II. Critique de ces thèses

1. D'abord il convient de remarquer que, si on laisse de côté l'article 112 de la Constitution norvégienne du 17 mai 1814, les limites que nous venons de voir ne trouvent pas leur fondement dans les textes constitutionnels. Elles ne sont pas formulées expressément par les textes constitutionnels. On ne peut pas les déduire encore de façon directe ou dérivée d'une disposition constitution­nelle. Ces limites, comme celles qui sont déduites des principes supraconstitu­tionnels, sont privées de toute existence positive.

2. Après avoir indiqué que ces limites sont privées de toute existence posi­tive, on peut facilement démontrer le caractère jusnaturaliste des thèses favorables à l'existence des limites déduites de l'essence de la constitution. Ce caractère peut être suivi de façon plus claire chez les auteurs suisses que nous avons cités plus haut. Rappelons-nous que Marcel Bridel et Pierre Moor parlaient d'un « ordre transcendant », d'une « hérésie », de « se retrancher de la communauté des nations de civilisations chrétienne » (sic) et Jean Darbellay d'une « injustice flagrante », d'une « violation évidente du droit naturel ». Même si chez les autres auteurs, on ne trouve pas toujours de références aussi directes au droit naturel que celles-ci, nous pensons que ces thèses ne sont pas soute­nables si l'on n'admet pas la conception jusnaturaliste du droit. Car pour attribuer la valeur juridique aux limites qui n'existent pas dans les textes positifs, on a nécessairement besoin d'une conception jusnaturaliste du droit.

## Données extraites

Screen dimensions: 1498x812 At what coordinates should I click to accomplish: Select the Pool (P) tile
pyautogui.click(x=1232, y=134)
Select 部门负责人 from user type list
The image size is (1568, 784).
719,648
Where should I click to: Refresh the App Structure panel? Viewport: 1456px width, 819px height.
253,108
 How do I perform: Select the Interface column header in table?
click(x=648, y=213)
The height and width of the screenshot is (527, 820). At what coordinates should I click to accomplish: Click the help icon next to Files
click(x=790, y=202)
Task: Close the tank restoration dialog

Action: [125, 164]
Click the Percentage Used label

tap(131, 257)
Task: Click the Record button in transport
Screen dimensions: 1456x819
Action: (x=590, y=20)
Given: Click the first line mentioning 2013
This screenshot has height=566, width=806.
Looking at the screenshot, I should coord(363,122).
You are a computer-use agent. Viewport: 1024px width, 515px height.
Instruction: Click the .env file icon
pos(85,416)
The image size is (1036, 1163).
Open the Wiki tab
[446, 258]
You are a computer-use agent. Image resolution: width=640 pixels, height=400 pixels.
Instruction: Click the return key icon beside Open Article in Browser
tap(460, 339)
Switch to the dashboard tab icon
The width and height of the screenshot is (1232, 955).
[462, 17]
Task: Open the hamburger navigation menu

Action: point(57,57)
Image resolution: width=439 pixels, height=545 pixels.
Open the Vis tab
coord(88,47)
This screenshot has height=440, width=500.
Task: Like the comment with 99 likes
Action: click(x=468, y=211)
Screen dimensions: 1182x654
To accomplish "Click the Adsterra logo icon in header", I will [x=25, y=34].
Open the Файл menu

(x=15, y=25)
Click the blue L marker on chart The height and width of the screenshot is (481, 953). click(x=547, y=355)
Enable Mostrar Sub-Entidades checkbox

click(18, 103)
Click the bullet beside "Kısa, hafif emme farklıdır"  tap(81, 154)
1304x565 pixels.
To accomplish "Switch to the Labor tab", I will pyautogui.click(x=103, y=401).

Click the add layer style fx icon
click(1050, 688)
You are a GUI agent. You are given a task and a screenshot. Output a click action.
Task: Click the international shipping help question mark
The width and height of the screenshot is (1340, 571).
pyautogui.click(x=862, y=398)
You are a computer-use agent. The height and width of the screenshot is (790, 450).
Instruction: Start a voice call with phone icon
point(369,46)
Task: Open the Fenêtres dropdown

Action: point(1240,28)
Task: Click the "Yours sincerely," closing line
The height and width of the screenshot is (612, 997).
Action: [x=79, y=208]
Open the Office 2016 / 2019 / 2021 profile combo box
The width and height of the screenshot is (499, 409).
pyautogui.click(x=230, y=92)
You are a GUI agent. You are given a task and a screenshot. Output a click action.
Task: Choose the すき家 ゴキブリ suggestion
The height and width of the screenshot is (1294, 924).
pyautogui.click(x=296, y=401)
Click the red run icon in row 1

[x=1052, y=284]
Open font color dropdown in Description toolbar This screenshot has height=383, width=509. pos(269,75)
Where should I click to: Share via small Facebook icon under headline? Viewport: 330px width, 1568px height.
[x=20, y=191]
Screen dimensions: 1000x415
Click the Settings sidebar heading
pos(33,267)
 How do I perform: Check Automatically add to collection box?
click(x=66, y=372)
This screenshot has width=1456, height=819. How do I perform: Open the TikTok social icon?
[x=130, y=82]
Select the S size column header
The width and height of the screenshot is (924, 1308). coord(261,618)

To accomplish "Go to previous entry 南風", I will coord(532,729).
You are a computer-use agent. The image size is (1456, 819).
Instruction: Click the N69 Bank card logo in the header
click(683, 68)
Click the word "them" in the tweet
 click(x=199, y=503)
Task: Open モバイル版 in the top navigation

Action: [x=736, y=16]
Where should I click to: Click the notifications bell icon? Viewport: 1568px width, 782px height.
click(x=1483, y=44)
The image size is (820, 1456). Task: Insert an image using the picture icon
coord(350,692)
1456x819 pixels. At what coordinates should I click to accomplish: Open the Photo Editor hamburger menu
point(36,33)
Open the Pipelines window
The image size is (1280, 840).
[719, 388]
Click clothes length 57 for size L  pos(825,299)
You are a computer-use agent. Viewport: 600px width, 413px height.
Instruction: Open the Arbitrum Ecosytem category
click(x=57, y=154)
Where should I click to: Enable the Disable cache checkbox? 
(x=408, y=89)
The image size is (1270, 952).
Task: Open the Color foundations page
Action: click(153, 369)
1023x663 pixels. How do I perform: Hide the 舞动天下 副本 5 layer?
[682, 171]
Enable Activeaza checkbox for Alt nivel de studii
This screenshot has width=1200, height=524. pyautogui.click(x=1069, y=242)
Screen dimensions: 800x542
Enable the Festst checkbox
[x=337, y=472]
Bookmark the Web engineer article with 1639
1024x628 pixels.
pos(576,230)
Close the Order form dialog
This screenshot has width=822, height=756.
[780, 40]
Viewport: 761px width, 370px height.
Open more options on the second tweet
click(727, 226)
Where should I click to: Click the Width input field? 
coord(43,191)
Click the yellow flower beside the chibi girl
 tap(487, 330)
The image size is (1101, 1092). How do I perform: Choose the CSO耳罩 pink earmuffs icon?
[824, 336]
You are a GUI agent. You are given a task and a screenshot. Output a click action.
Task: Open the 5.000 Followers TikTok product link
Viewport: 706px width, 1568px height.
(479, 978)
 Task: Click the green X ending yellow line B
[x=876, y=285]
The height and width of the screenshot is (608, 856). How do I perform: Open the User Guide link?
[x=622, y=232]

## Consigne 1
Selon le texte extrait, quel auteur parlait d'une « injustice flagrante » et d'une « violation évidente du droit naturel » ?
## Consigne 2
Poursuivez le texte sur la critique des limites déduites de l'essence de la constitution, à partir de sa dernière phrase.

## Réponse 1
Jean Darbellay.

## Réponse 2
3. Notre troisième remarque va dans le même sens. Les thèses qui déduisent des limites à la révision constitutionnelle de l'essence de la constitution impli­quent nécessairement une conception matérielle de la constitution. Car il est évident que les principes constitutionnels fondamentaux faisant partie de l'essence de la constitution sont déterminés par leur matière, et non pas par leur forme. Car, du point de vue de leur forme, tous les principes constitutionnels ont la même valeur en tant que dispositions se trouvant dans le même texte. Par exemple, lorsque l'on dit que l'art.4 de la Constitution suisse qui règle le principe d'égalité est intangible et que l'art. 23bis, al.3, qui dispose que la Confédération « accorde en cas de besoin des facilités aux moulins afin de réduire leurs frais de transport, à l'intérieur du pays » ne l'est pas, il est évident que  (p.117) l'on prend en considération le contenu de ces articles. Or, du point de vue de leur forme, on ne peut pas établir de distinction entre ces deux articles qui se trouvent dans la même Constitution.  

4. Les thèses favorables à l'existence des limites découlant de l'essence de la constitution aboutissent à une hiérarchisation entre les normes constitution­nelles. En effet, quand on dit que telles ou telles dispositions de la constitution concernent l'essence de celle-ci, et par conséquent qu'elles sont intangibles, on établit inévitablement une hiérarchie entre les dispositions de la constitution, hiérarchie que l'on trouve d'ailleurs dans la théorie de Marcel Bridel et Pierre Moor. Ils écrivent que « de proche en proche et degré en degré, se dessinent une hiérarchie ou plutôt des hiérarchies formelles parmi les dispositions de la Constitution »[53]. Ils attribuent le premier rang aux règles faisant partie de ceux qu'ils appellent les essentialia, le deuxième rang aux règles qu'ils qualifient d'accidentalia, et le troisième rang aux règles qui doivent normalement figurer dans des lois ordinaires[54].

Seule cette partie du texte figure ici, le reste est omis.